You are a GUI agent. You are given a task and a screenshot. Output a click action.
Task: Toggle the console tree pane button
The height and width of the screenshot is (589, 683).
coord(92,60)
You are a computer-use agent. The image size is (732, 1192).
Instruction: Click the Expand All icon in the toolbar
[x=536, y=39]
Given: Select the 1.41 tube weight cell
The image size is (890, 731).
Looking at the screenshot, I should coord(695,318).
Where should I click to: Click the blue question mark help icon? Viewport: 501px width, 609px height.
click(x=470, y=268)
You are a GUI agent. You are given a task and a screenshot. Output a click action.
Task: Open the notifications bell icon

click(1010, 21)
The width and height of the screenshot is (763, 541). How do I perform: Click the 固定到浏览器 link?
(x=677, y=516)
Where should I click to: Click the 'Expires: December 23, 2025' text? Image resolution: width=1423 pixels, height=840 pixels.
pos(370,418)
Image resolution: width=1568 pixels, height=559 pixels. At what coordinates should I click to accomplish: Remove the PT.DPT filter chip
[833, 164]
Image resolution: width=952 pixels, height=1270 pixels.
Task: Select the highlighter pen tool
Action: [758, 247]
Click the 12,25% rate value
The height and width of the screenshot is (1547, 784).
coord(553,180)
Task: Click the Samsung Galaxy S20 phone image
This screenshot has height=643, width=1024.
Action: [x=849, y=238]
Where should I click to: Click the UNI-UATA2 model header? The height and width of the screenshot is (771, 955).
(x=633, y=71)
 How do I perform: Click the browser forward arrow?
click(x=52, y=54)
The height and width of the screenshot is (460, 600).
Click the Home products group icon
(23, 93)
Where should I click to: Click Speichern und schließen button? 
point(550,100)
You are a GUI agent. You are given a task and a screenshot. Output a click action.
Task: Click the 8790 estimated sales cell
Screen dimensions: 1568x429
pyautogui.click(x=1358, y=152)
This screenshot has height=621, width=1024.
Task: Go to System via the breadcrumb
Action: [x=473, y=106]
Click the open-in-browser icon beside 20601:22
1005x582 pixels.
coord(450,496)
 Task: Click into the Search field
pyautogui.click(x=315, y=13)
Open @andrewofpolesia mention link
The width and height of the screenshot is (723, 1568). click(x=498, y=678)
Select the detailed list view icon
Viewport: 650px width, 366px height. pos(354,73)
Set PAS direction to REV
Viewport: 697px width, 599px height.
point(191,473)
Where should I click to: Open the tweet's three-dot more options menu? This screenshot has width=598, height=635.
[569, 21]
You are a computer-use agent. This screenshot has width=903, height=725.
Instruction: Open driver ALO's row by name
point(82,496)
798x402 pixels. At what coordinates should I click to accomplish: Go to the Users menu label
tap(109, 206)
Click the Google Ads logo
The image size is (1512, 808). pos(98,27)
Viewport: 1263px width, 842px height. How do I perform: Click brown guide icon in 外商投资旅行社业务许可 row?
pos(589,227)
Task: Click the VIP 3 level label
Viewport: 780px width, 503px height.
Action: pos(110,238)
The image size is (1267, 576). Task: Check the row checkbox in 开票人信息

## [REQUIRED WORK]
Lines of the material in which the word "computer" occurs are to be copied out.

## [RESPONSE TO THE EXERCISE]
You are a computer-use agent. The image size is (732, 1192).
You are a computer-use agent. This screenshot has width=903, height=725.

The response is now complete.